Task to complete: Give the number of lines below with "label" in them, leaving out anything else.

Data supplied:
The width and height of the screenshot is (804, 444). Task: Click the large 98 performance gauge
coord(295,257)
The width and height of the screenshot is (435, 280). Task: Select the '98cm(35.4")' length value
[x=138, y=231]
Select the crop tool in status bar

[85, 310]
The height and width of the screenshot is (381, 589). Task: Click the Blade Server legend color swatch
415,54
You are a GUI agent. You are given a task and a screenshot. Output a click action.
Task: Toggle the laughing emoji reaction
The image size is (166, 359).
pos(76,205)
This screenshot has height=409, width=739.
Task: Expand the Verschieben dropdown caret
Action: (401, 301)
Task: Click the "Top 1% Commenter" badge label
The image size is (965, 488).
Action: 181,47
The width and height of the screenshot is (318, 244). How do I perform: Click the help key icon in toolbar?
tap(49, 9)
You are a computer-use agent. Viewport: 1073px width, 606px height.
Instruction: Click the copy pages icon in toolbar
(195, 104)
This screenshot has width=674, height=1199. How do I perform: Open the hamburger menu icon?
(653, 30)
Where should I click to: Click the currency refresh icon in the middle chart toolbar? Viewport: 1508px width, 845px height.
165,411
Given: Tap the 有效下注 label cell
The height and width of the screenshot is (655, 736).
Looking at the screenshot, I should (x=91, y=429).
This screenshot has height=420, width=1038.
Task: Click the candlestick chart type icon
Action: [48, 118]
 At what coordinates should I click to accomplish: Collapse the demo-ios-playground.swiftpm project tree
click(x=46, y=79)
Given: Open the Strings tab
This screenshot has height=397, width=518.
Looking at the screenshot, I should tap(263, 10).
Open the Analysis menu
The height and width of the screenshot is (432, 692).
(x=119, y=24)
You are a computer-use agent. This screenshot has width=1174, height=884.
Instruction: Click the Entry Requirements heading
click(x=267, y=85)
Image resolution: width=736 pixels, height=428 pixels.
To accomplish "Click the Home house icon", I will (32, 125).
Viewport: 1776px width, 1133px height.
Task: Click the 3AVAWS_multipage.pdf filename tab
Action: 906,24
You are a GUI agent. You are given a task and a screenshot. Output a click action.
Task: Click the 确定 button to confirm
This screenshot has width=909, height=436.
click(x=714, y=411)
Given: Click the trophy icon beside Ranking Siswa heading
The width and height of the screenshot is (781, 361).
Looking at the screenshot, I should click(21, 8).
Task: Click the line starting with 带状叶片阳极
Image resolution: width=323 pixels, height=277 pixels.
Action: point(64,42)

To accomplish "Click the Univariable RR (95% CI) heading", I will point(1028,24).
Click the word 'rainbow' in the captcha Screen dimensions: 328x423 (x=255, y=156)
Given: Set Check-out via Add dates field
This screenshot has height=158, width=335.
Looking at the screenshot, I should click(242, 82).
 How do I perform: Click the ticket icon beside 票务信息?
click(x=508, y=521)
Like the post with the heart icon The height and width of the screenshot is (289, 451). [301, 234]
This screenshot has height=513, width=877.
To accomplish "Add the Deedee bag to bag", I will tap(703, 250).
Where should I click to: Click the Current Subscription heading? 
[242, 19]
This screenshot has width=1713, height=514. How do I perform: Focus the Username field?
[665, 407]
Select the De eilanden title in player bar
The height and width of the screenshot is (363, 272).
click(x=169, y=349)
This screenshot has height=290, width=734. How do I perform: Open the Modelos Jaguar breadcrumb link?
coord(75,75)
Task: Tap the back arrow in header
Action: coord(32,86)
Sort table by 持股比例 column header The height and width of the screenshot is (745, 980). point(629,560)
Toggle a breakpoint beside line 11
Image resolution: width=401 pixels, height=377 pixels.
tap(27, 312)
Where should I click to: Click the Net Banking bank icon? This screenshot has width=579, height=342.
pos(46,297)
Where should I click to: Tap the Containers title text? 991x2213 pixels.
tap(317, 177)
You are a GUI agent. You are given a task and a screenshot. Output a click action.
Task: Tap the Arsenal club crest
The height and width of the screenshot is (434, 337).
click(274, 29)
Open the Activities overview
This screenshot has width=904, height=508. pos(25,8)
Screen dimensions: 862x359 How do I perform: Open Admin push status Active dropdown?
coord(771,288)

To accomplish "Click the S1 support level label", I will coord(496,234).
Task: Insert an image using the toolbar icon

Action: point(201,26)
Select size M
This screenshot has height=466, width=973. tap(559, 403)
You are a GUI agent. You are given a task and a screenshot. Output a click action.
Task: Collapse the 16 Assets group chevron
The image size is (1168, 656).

Response to the task: 3